Llegó a su departamento y lo primero que hizo fue calentar el agua para el mate. El café y el cigarrillo se los había prohibido el médico. Puso el abrigo en el respaldo de la silla. Conectó la estufa y fue al baño. Al mirarse la cara, el espejo le devolvió una imagen cansada. A los setenta y cinco años, después de toda una vida laboriosa en la docencia, el hombre puede ser un resto.
Un jubilado como él es nadie. Uno más, uno insignificante dentro de la sociedad y de un presente que él de ninguna manera había forjado. Inimaginable presente para un hombre que había ejercido la docencia. Nada más que un rostro en la muchedumbre y un cruel silencio frente al espejo. De tanto en vez se entretiene mirando la televisión, sobre todo cine clásico.
Hace unos días pescó un programa especial para los docentes en actividad, un programa de ésos organizados por una editorial docente con expositores también docentes, metodólogos aterrizados vaya a saber de qué planeta. Los contenidos no importan tanto como los procedimientos, dicen, entre otras cosas ininteligibles para la comunidad educativa, como las palabras reforma, didaxis, interacción.

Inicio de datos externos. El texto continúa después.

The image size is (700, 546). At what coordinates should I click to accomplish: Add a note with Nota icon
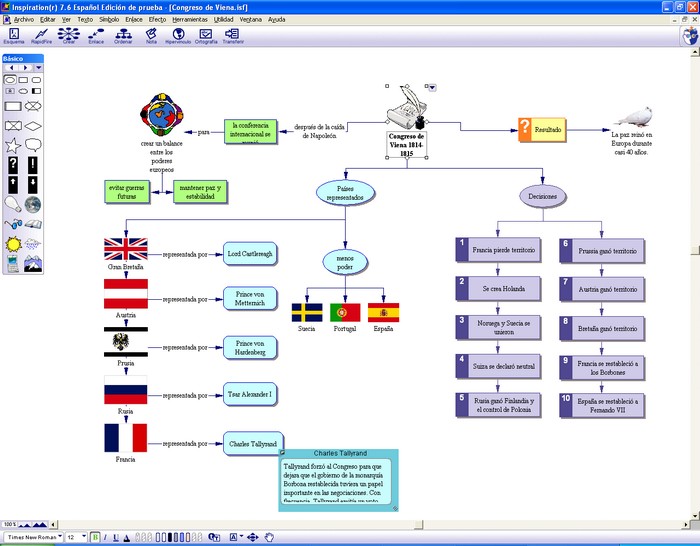tap(150, 35)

Y los chicos de hoy en día no pasan de grado sino con dificultades en la expresión, en la escritura y en las cuatro operaciones. Interactuar, lecto-escritura, enseñanza-aprendizaje, especies de dobles palabras -palabras compuestas- que eran como celofanes con cintita de regalo que envolvían paquetes y paquetes de lenguajes ambiguos y morbosamente ficticios sobre la realidad educativa. Cuánta razón había tenido Rogelio en sus predicciones sobre el futuro de la educación en los años setenta.
Los psicólogos y los sociólogos terminarán por invadirnos, decía, por lo que era acusado in situ de reaccionario, troglodita, antiprogresista. No olvidará jamás el día que vino uno de esos metodólogos con el asunto de la matemática moderna y la teoría de los conjuntos. Rogelio puso el grito de alerta y al cabo de seis años de experimentación en la misma escuela, no había más que darle la razón.
Los chicos en las últimas décadas llegaban a sexto grado sin saber resolver un problema de regla de tres, con pocas nociones básicas de geometría y con precario vocabulario. Y cuando apareció una profesora de Didáctica de la Lengua con el tema del análisis estructural del relato -presentación, nudo y desenlace o final- o de sacar la idea central de lo que el autor quiso expresar o significar, él mismo reaccionó con furia.
Pero él y Rogelio ya no eran más que maestros “jubilados”, dinosaurios de la enseñanza que nada sabían de los métodos modernos de la Nueva Escuela Europea y entonces los metodólogos citaban a tal o cual psicopedagogo de Francia o a algún otro aparato de nombre inglés que había hecho una investigación para Harvard. Así, reflexionaba, la Educación pasó de una Reforma a otra Reforma y cuando no a una nueva Contrarreforma, hasta inferirse también que los contenidos son procedimentales. Rogelio había comentado hace poco: fijate como embalurdan la milonga que han reducido los contenidos a “procedimientos” y para enseñar lengua dicen que literatura es también un resorte periodístico, un tramo de un libro de Historia o la secuencia de una propaganda comercial.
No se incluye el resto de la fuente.